任务说明 1. 请列出原始文档中出现的所有中文词语。

原始文档.
########
Hubtown

时间限制: 10 Sec 内存限制: 256 MB

题目描述

Hubtown is a large Nordic city which is home to n citizens. Every morning, each of its citizens wants to travel to the central hub from which the city gets its name, by using one of the m commuter trains which pass through the city. Each train line is a ray (i.e., a line segment which extends infinitely long in one direction), ending at the central hub, which is located at coordinates (0, 0). However, the train lines have limited capacity (which may vary between train lines), so some train lines may become full, leading to citizens taking their cars instead of commuting. The city council wishes to minimize the number of people who go by car. In order to do this, they will issue instructions stating which citizens are allowed to take which train.
A citizen will always take the train line which is of least angular distance from its house. However, if a citizen is exactly in the middle between two train lines, they are willing to take either of them, and city council can decide which of the two train lines the citizen should use.
See Figure H.1 for an example.
########
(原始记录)
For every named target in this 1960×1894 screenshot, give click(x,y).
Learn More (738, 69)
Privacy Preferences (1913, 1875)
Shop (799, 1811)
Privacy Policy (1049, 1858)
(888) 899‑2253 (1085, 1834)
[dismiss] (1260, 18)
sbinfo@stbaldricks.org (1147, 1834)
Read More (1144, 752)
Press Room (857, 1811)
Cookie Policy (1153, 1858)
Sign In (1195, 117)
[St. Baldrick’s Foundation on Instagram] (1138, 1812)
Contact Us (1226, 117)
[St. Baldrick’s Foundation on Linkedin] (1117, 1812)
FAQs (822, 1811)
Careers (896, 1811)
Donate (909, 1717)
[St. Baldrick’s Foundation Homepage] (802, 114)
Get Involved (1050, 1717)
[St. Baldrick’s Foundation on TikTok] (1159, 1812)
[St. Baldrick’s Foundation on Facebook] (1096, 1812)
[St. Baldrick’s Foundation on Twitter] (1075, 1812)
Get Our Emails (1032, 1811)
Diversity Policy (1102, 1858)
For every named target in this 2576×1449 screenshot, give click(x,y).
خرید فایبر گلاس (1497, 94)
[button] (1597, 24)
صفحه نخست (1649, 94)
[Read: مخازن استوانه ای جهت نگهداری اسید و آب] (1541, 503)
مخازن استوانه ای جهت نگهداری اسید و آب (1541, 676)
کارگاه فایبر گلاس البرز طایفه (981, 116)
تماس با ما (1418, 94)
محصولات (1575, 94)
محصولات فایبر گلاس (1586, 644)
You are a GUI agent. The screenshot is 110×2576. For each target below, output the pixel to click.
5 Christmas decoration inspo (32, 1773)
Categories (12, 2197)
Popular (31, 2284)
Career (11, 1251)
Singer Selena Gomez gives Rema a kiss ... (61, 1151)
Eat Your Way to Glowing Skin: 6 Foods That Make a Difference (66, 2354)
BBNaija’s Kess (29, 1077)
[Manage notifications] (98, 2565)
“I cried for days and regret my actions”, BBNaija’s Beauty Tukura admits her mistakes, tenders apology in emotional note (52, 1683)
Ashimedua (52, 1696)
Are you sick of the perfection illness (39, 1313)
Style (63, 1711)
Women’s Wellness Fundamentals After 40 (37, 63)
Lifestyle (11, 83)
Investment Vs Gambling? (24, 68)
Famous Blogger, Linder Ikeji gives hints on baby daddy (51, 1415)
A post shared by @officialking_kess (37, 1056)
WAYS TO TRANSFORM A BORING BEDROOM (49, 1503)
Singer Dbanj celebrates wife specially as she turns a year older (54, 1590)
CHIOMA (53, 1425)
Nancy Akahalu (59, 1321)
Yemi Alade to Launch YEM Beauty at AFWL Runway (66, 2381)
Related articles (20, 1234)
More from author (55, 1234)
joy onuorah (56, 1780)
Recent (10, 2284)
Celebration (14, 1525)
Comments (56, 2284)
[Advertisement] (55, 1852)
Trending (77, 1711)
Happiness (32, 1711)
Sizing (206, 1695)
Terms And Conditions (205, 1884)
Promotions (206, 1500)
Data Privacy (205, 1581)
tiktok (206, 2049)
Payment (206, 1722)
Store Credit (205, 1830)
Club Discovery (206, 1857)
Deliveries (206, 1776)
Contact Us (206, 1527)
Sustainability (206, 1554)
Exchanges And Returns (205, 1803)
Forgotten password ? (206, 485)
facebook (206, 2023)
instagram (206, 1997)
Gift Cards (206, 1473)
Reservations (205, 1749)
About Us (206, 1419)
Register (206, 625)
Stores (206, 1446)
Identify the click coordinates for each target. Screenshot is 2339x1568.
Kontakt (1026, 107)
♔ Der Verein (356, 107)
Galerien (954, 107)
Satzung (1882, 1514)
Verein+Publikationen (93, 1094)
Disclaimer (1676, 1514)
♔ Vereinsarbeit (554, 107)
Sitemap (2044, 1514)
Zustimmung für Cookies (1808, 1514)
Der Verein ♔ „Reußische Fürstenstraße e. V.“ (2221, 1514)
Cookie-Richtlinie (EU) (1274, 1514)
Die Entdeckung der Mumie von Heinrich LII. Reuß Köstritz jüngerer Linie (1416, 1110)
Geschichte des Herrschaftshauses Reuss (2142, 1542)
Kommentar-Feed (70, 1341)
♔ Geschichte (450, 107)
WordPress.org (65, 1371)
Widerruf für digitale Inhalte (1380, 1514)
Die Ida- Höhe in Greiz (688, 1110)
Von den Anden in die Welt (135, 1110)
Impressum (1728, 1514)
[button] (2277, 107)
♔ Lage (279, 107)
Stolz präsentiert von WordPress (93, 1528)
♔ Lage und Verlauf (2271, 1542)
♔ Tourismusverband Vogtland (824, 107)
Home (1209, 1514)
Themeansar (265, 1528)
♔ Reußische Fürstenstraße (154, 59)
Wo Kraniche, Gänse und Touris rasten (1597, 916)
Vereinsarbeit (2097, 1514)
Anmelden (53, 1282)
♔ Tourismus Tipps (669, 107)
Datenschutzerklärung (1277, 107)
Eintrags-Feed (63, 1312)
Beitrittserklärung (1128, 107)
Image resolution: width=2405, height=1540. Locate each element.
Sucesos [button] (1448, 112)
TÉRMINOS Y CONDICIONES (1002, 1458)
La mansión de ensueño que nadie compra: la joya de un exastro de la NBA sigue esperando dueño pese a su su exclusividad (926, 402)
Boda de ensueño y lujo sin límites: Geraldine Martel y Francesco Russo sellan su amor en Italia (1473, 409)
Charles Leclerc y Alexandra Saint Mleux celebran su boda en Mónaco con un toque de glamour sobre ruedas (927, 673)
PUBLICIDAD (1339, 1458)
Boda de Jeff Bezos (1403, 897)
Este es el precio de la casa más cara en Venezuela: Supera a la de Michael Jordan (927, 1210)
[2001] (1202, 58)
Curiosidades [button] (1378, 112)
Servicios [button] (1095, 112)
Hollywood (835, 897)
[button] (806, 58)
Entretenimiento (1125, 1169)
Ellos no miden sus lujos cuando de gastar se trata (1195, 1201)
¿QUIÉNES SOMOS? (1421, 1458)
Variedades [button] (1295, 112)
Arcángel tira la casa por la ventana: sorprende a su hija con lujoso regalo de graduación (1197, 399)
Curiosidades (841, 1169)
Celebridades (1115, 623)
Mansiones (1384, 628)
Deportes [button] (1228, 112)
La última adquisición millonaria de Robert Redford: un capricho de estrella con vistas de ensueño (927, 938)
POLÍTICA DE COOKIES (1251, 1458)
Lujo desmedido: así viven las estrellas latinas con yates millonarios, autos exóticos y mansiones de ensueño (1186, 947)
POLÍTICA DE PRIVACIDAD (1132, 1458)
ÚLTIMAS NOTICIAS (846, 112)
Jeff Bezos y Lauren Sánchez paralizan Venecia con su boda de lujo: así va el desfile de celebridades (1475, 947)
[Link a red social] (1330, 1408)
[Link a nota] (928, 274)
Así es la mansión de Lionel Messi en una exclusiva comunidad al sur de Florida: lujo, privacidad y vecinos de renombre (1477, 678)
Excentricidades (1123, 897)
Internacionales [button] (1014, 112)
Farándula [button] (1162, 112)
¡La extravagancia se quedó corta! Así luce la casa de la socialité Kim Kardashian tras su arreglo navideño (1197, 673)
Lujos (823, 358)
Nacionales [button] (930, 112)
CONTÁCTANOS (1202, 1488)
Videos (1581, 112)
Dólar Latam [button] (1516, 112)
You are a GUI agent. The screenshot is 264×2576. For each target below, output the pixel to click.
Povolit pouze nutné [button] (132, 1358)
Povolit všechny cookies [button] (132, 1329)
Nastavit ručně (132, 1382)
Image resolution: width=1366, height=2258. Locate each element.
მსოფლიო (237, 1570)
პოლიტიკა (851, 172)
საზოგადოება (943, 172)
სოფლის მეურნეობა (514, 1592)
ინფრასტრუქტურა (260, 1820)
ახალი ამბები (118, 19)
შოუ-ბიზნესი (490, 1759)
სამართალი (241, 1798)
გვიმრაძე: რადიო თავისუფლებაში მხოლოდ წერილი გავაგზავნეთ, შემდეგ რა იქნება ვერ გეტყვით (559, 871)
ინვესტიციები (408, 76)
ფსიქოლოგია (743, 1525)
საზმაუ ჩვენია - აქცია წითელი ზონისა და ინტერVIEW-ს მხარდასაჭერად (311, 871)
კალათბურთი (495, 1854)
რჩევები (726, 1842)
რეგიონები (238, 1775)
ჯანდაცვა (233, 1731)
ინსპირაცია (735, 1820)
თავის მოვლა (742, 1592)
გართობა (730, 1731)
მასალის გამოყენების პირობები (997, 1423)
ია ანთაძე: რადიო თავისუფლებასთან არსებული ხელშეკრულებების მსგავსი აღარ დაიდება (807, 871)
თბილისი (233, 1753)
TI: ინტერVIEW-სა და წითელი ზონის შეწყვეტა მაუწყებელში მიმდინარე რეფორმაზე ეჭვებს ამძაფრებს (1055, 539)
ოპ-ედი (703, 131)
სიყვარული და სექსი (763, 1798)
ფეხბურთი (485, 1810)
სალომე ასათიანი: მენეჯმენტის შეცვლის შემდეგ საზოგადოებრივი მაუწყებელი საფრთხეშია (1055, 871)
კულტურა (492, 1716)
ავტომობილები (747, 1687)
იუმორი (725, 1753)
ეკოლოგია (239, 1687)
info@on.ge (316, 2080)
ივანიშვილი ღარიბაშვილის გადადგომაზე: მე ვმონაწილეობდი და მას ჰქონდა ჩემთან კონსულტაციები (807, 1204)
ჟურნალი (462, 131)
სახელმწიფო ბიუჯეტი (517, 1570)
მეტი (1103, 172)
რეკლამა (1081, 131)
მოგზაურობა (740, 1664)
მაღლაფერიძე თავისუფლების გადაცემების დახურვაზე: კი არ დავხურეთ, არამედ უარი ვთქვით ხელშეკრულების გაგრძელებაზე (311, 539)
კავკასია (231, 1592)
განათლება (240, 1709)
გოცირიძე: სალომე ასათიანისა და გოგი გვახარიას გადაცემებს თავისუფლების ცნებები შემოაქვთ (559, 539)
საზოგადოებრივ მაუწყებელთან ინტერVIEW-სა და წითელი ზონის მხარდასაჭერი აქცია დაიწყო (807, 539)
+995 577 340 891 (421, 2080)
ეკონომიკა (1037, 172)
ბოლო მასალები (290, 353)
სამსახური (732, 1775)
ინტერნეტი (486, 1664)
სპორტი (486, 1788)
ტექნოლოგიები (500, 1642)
########
任务说明 2. 从记录中含有“გვიმრაძე: რადიო თავისუფლებაში”的那一行开始，一直到记录末尾，重新写出这些行，把其中的“წითელი ზონის”替换为“წითელი ხაზის”，其余内容保持不变。

参考答案 1. 时间限制、内存限制、题目描述

参考答案 2.
გვიმრაძე: რადიო თავისუფლებაში მხოლოდ წერილი გავაგზავნეთ, შემდეგ რა იქნება ვერ გეტყვით (559, 871)
ინვესტიციები (408, 76)
ფსიქოლოგია (743, 1525)
საზმაუ ჩვენია - აქცია წითელი ხაზისა და ინტერVIEW-ს მხარდასაჭერად (311, 871)
კალათბურთი (495, 1854)
რჩევები (726, 1842)
რეგიონები (238, 1775)
ჯანდაცვა (233, 1731)
ინსპირაცია (735, 1820)
თავის მოვლა (742, 1592)
გართობა (730, 1731)
მასალის გამოყენების პირობები (997, 1423)
ია ანთაძე: რადიო თავისუფლებასთან არსებული ხელშეკრულებების მსგავსი აღარ დაიდება (807, 871)
თბილისი (233, 1753)
TI: ინტერVIEW-სა და წითელი ხაზის შეწყვეტა მაუწყებელში მიმდინარე რეფორმაზე ეჭვებს ამძაფრებს (1055, 539)
ოპ-ედი (703, 131)
სიყვარული და სექსი (763, 1798)
ფეხბურთი (485, 1810)
სალომე ასათიანი: მენეჯმენტის შეცვლის შემდეგ საზოგადოებრივი მაუწყებელი საფრთხეშია (1055, 871)
კულტურა (492, 1716)
ავტომობილები (747, 1687)
იუმორი (725, 1753)
ეკოლოგია (239, 1687)
info@on.ge (316, 2080)
ივანიშვილი ღარიბაშვილის გადადგომაზე: მე ვმონაწილეობდი და მას ჰქონდა ჩემთან კონსულტაციები (807, 1204)
ჟურნალი (462, 131)
სახელმწიფო ბიუჯეტი (517, 1570)
მეტი (1103, 172)
რეკლამა (1081, 131)
მოგზაურობა (740, 1664)
მაღლაფერიძე თავისუფლების გადაცემების დახურვაზე: კი არ დავხურეთ, არამედ უარი ვთქვით ხელშეკრულების გაგრძელებაზე (311, 539)
კავკასია (231, 1592)
განათლება (240, 1709)
გოცირიძე: სალომე ასათიანისა და გოგი გვახარიას გადაცემებს თავისუფლების ცნებები შემოაქვთ (559, 539)
საზოგადოებრივ მაუწყებელთან ინტერVIEW-სა და წითელი ხაზის მხარდასაჭერი აქცია დაიწყო (807, 539)
+995 577 340 891 (421, 2080)
ეკონომიკა (1037, 172)
ბოლო მასალები (290, 353)
სამსახური (732, 1775)
ინტერნეტი (486, 1664)
სპორტი (486, 1788)
ტექნოლოგიები (500, 1642)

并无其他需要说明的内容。